- WRITTEN INSTRUCTION: From the listing below, copy out the lines starting at the one containing "This screenshot has height=246, width=427." and ending at the one containing "Looking at the screenshot, I should pos(590,35).", with both of those lines included.

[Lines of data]
((
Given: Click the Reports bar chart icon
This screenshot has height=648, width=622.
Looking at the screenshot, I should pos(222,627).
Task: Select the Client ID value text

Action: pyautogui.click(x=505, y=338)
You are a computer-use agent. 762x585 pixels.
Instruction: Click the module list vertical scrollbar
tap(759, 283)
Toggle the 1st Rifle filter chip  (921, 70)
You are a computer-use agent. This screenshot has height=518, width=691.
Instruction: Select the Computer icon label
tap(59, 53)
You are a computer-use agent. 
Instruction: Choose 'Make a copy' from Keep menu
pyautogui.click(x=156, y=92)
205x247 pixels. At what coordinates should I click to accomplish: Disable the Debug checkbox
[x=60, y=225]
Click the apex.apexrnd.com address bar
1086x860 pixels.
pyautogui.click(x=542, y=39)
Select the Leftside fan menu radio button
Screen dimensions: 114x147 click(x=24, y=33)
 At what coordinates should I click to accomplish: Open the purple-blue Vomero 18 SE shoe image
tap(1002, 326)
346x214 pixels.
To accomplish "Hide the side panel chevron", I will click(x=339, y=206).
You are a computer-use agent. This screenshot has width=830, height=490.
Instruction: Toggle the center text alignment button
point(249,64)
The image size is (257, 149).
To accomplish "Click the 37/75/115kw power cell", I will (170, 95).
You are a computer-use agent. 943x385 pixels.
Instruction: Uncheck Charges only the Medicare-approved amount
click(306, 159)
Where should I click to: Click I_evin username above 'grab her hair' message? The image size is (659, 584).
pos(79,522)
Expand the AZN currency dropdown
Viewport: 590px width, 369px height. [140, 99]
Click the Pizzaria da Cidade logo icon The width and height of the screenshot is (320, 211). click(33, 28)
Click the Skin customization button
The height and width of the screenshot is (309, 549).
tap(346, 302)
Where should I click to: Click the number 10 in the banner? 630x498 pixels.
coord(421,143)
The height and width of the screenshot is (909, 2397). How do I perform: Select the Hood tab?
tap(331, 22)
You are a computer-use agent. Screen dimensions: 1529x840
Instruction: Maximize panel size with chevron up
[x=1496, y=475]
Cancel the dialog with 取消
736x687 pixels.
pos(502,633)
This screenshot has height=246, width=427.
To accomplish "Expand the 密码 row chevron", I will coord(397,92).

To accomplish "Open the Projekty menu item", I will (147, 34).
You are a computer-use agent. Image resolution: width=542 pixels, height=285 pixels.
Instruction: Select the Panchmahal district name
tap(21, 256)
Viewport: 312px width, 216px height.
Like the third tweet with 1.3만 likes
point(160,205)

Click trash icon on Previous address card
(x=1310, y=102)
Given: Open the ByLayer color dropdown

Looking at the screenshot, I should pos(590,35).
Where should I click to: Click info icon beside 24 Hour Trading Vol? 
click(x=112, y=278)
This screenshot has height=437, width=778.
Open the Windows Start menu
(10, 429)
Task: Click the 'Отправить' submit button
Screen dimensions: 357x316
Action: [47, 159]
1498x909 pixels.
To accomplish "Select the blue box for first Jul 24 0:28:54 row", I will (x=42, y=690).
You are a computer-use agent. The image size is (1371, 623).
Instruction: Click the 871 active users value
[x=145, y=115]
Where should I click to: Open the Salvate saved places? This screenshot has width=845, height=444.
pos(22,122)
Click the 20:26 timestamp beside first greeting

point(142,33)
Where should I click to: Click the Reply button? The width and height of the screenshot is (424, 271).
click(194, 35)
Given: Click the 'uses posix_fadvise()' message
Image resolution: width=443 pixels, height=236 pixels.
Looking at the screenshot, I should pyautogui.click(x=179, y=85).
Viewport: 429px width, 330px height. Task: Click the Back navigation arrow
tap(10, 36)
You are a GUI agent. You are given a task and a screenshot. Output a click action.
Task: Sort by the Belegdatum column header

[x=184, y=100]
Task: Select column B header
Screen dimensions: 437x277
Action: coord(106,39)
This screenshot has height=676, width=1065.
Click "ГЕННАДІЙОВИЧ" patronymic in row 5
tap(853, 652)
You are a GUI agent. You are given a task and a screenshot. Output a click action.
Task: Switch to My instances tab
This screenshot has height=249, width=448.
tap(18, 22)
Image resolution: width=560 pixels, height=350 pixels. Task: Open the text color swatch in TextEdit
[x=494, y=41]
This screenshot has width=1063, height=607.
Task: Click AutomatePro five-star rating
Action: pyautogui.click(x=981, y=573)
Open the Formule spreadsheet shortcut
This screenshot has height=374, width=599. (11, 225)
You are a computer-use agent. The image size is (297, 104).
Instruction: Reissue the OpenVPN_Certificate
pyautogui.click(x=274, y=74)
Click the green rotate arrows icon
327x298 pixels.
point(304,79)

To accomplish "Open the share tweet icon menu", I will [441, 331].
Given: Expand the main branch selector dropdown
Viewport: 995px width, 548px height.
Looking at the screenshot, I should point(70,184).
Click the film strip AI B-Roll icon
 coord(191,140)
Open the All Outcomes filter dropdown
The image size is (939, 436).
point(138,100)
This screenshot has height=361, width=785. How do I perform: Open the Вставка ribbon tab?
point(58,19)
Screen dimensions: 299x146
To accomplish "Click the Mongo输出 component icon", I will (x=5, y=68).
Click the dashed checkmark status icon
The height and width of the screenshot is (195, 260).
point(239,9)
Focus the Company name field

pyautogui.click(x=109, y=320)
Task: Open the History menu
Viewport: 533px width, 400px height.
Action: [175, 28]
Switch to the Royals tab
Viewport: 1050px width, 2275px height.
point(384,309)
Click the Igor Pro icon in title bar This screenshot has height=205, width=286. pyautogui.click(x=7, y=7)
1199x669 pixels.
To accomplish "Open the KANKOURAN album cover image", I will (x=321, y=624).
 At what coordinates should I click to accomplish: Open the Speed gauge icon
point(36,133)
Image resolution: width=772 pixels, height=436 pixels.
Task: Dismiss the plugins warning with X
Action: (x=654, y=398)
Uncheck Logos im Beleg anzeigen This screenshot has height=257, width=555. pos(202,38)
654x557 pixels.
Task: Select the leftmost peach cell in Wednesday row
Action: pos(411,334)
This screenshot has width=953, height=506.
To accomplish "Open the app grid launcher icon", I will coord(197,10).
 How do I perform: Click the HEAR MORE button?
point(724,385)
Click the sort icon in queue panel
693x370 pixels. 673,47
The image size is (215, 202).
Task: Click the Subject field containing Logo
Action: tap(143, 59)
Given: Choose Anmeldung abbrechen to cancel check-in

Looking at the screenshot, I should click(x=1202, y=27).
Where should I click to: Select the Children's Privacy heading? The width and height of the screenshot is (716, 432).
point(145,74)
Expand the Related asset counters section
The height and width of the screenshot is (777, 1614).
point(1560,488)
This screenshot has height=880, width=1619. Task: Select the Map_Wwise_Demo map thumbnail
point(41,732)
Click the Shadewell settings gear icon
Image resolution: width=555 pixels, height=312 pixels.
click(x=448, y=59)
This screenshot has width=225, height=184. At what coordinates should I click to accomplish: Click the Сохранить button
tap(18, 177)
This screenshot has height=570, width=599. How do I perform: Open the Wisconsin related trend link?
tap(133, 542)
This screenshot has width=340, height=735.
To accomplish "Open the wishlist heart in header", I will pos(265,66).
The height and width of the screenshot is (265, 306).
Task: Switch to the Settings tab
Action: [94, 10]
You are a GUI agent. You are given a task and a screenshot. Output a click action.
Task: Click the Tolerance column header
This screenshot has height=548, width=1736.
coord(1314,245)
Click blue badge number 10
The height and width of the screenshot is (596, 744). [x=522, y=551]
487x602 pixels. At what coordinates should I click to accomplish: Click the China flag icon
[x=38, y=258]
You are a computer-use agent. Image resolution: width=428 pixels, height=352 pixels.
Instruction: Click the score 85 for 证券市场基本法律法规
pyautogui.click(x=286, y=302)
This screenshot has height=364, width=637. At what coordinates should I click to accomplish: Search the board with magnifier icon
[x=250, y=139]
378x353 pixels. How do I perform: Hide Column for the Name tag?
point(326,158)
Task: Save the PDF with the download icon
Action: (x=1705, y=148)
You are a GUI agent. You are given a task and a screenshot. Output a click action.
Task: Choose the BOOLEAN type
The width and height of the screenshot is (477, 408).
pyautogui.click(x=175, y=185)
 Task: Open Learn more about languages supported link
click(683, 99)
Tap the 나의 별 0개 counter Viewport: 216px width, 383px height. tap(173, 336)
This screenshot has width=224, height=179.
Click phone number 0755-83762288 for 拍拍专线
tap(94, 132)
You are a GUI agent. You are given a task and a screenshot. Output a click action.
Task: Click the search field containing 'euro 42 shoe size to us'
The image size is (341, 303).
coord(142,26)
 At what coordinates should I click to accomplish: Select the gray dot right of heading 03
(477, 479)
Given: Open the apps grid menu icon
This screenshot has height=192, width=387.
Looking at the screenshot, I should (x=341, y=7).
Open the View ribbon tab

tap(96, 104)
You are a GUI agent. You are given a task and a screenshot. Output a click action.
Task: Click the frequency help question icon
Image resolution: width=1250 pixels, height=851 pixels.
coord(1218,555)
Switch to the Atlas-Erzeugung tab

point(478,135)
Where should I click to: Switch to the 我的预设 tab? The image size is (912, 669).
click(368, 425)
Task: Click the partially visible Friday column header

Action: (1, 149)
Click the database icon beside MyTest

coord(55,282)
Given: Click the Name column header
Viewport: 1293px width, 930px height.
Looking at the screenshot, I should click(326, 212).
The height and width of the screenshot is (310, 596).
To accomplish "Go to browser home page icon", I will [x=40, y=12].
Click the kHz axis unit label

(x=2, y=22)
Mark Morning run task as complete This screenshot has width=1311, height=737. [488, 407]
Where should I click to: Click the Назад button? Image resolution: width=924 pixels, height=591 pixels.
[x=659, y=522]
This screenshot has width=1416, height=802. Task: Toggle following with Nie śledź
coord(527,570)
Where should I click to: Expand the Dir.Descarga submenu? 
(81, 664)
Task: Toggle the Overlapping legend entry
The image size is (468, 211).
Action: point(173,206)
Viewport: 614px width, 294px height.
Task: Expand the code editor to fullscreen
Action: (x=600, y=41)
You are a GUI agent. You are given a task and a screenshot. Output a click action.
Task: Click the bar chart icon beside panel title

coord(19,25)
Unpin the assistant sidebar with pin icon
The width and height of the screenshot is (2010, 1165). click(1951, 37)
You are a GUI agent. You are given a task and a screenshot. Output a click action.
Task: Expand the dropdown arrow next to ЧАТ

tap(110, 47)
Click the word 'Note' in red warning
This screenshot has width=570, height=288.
))
- ANSWER IN FULL:
This screenshot has height=246, width=427.
To accomplish "Expand the 密码 row chevron", I will coord(397,92).

To accomplish "Open the Projekty menu item", I will (147, 34).
You are a computer-use agent. Image resolution: width=542 pixels, height=285 pixels.
Instruction: Select the Panchmahal district name
tap(21, 256)
Viewport: 312px width, 216px height.
Like the third tweet with 1.3만 likes
point(160,205)

Click trash icon on Previous address card
(x=1310, y=102)
Given: Open the ByLayer color dropdown

Looking at the screenshot, I should pos(590,35).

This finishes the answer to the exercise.